- _Record list_
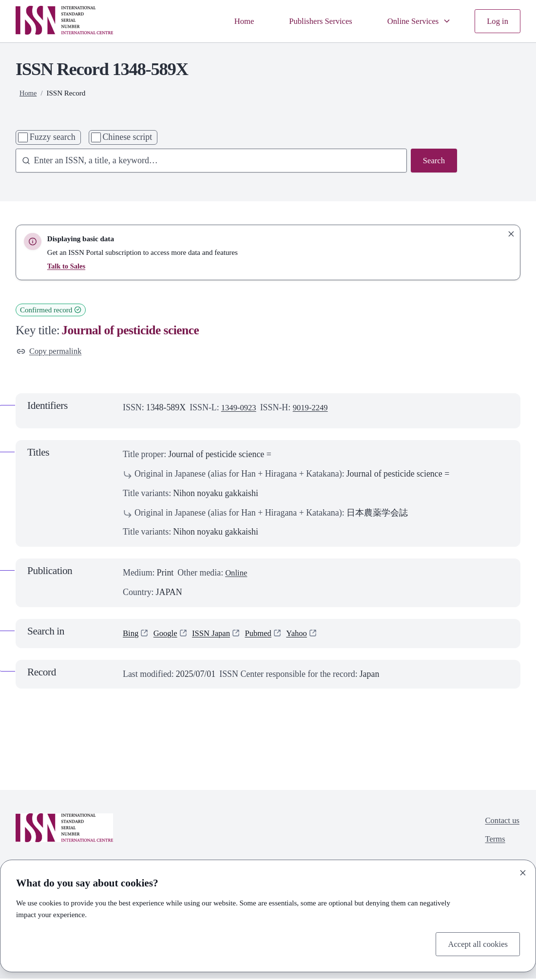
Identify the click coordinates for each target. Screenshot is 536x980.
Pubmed (265, 634)
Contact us (501, 822)
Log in (497, 20)
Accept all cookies (476, 943)
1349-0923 (240, 409)
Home (233, 20)
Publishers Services (313, 20)
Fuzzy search (53, 137)
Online (237, 574)
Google (167, 634)
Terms (493, 842)
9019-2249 (314, 409)
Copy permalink (51, 351)
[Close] (523, 871)
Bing (131, 634)
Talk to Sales (67, 266)
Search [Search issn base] (433, 161)
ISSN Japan (215, 634)
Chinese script (127, 137)
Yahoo (306, 634)
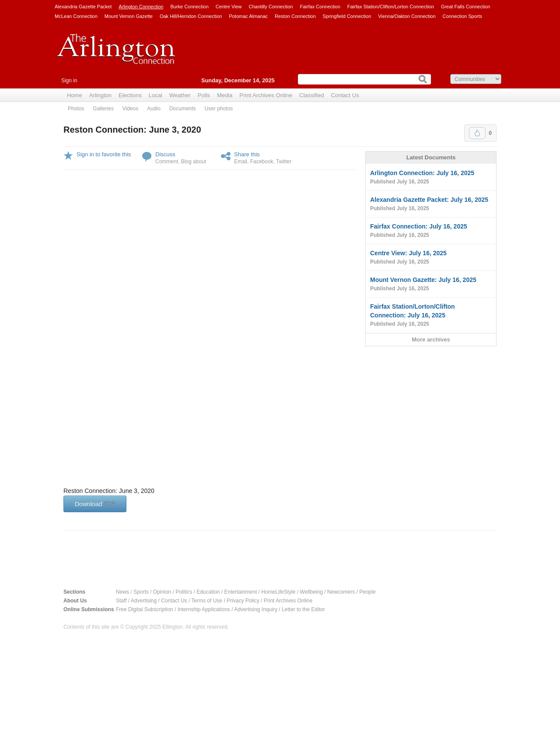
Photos (76, 109)
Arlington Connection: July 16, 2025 (431, 178)
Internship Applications (204, 609)
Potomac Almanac (248, 16)
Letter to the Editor (303, 609)
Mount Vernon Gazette (129, 16)
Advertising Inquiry (256, 609)
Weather (180, 95)
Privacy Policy (243, 601)
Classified (312, 95)
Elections (130, 95)
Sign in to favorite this (104, 154)
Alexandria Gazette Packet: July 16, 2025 (431, 204)
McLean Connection (76, 16)
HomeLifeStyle (278, 592)
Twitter (284, 162)
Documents (182, 109)
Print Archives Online (266, 95)
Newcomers (341, 592)
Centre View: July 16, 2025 (431, 258)
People (367, 592)
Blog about (193, 162)
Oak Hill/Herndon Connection (191, 16)
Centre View (229, 7)
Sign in (69, 81)
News (122, 592)
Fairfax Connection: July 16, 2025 (431, 231)
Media (224, 95)
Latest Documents (431, 157)
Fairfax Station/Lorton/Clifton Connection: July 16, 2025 (431, 316)
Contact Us (345, 95)
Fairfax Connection (320, 7)
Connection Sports (462, 16)
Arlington (100, 95)
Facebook (262, 162)
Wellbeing (311, 592)
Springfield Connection (347, 16)
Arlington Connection (141, 7)
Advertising (144, 601)
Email (241, 162)
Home (74, 95)
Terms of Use (206, 601)
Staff (121, 601)
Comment (167, 162)
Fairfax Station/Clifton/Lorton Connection (391, 7)
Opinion (162, 592)
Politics (184, 592)
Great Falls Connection (466, 7)
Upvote (477, 133)
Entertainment (241, 592)
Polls (204, 95)
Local (155, 95)
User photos (219, 109)
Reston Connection (295, 16)
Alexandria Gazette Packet (83, 7)
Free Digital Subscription (144, 609)
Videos (130, 109)
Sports (141, 592)
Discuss (165, 154)
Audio (154, 109)
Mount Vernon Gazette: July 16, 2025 (431, 285)
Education (208, 592)
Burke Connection (189, 7)
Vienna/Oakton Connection (406, 16)
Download (95, 504)
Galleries (103, 109)
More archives (430, 339)
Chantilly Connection (271, 7)
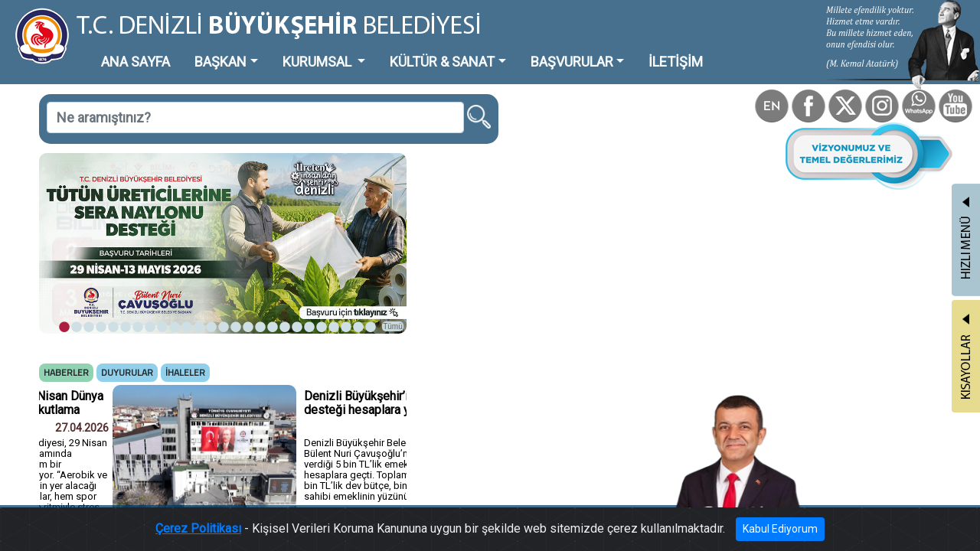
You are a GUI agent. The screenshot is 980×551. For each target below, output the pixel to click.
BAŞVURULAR (470, 49)
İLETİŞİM (554, 49)
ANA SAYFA (110, 49)
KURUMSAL (261, 49)
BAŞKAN (181, 49)
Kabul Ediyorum (725, 532)
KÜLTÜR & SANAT (364, 49)
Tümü (322, 265)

- _Exercise objective_
Copy every line of the entries above word for word, leaving out the pictures.

- _Answer to this problem_
Identify the click coordinates for each target. Screenshot is 536x980.
Pubmed (265, 634)
Contact us (501, 822)
Log in (497, 20)
Accept all cookies (476, 943)
1349-0923 (240, 409)
Home (233, 20)
Publishers Services (313, 20)
Fuzzy search (53, 137)
Online (237, 574)
Google (167, 634)
Terms (493, 842)
9019-2249 (314, 409)
Copy permalink (51, 351)
[Close] (523, 871)
Bing (131, 634)
Talk to Sales (67, 266)
Search [Search issn base] (433, 161)
ISSN Japan (215, 634)
Chinese script (127, 137)
Yahoo (306, 634)
Photos (76, 109)
Arlington Connection: July 16, 2025 (431, 178)
Internship Applications (204, 609)
Potomac Almanac (248, 16)
Letter to the Editor (303, 609)
Mount Vernon Gazette (129, 16)
Advertising Inquiry (256, 609)
Weather (180, 95)
Privacy Policy (243, 601)
Classified (312, 95)
Elections (130, 95)
Sign in to favorite this (104, 154)
Alexandria Gazette Packet: July 16, 2025 (431, 204)
McLean Connection (76, 16)
HomeLifeStyle (278, 592)
Twitter (284, 162)
Documents (182, 109)
Print Archives Online (266, 95)
Newcomers (341, 592)
Centre View: July 16, 2025 (431, 258)
People (367, 592)
Blog about (193, 162)
Oak Hill/Herndon Connection (191, 16)
Centre View (229, 7)
Sign in (69, 81)
News (122, 592)
Fairfax Connection: July 16, 2025 (431, 231)
Media (224, 95)
Latest Documents (431, 157)
Fairfax Station/Lorton/Clifton Connection: July 16, 2025 (431, 316)
Contact Us (345, 95)
Fairfax Connection (320, 7)
Connection Sports (462, 16)
Arlington (100, 95)
Facebook (262, 162)
Wellbeing (311, 592)
Springfield Connection (347, 16)
Arlington Connection (141, 7)
Advertising (144, 601)
Email (241, 162)
Home (74, 95)
Terms of Use (206, 601)
Staff (121, 601)
Comment (167, 162)
Fairfax Station/Clifton/Lorton Connection (391, 7)
Opinion (162, 592)
Politics (184, 592)
Great Falls Connection (466, 7)
Upvote (477, 133)
Entertainment (241, 592)
Polls (204, 95)
Local (155, 95)
User photos (219, 109)
Reston Connection (295, 16)
Alexandria Gazette Packet (83, 7)
Free Digital Subscription (144, 609)
Videos (130, 109)
Sports (141, 592)
Discuss (165, 154)
Audio (154, 109)
Mount Vernon Gazette: July 16, 2025 (431, 285)
Education (208, 592)
Burke Connection (189, 7)
Vienna/Oakton Connection (406, 16)
Download (95, 504)
Galleries (103, 109)
More archives (430, 339)
Chantilly Connection (271, 7)
You are a GUI agent. The screenshot is 980×551. For each target below, output the pixel to click.
BAŞVURULAR (470, 49)
İLETİŞİM (554, 49)
ANA SAYFA (110, 49)
KURUMSAL (261, 49)
BAŞKAN (181, 49)
Kabul Ediyorum (725, 532)
KÜLTÜR & SANAT (364, 49)
Tümü (322, 265)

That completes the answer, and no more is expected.